THIS year’s Blas Festival bows out with one of the biggest names in Celtic music, Capercaillie, who have their own special reason to celebrate this year.
2013 marks the 30 years since the band’s beginnings in Argyll and Capercaillie are marking the occasion not only with a series of live dates, but the release of The Heart of It All, their first studio album in five years, which features a host of other stars from the traditional music scene.
Singer Karen Matheson takes a quick look back as the band prepares for its return to Inverness,
There have inevitably been big cultural changes over the past three decades. Comparing the state of traditional music and Gaelic in 1983 with the position in 2013 is there cause for celebration?
When we started playing music there was very little opportunity outwith your own wee community. The Feisean movement has been pivotal in promoting both the language and the music across the country and bringing people together to share this precious nugget that we have. I’m not up on facts and figures but would like to think that the interest and awareness is increasing all the time.
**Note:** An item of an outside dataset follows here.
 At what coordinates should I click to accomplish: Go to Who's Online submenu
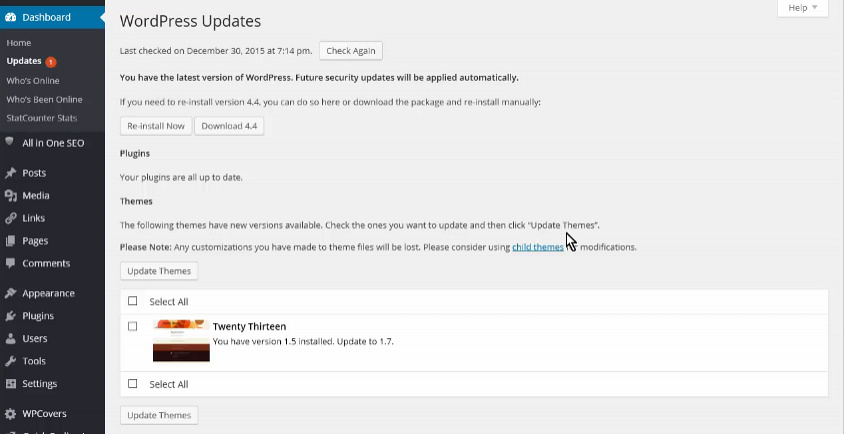click(x=33, y=81)
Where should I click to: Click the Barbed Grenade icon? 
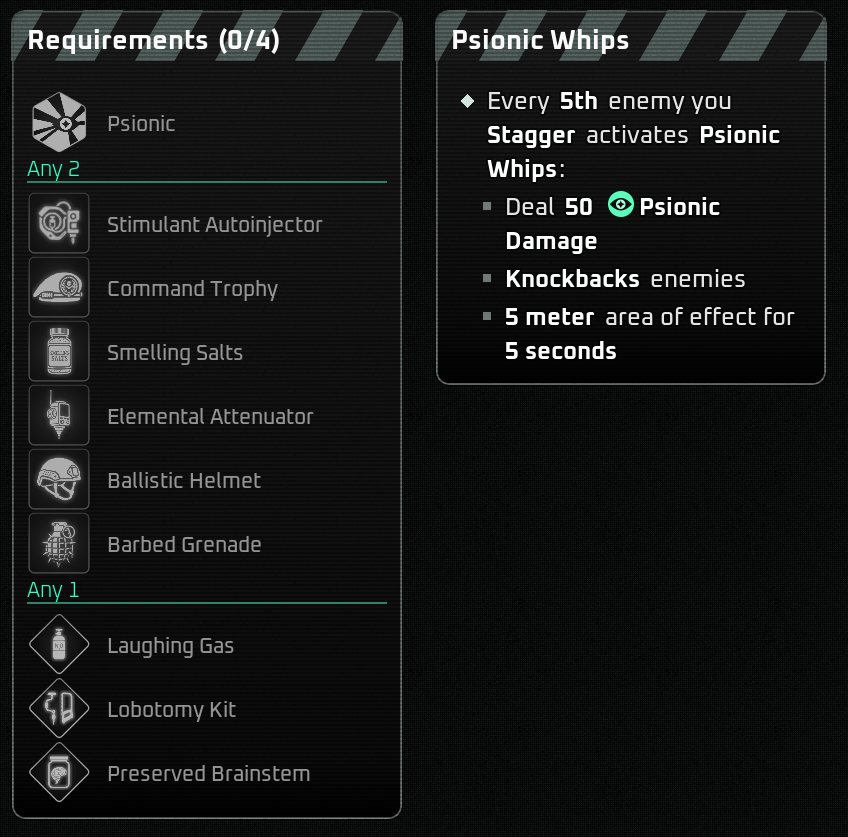point(59,544)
The band has collected some famous fans over the years, not least HRH Prince Charles. Are there any other names you can reveal that we might be surprised have Capercaillie in their CD collection?
Our favourite fans are not so much the "celebrities" but the more interesting stories like the climber who listened to us when he reached the summit of Everest or the man from Brittany who was coaxed out of a coma with our CD after a bad accident. They inspire us more than Beyonce being a fan!
• Capercaillie headline the Blas Festival Grand Finale at Eden Court on Saturday 14th September. Also taking part will be Seamus Begley and Jim Murray, poets Angus Peter Campbell and Niall O’Gallagher and excerpts from this year’s Blas Festival Commission, "Boraraig" by Calum MacCrimmon.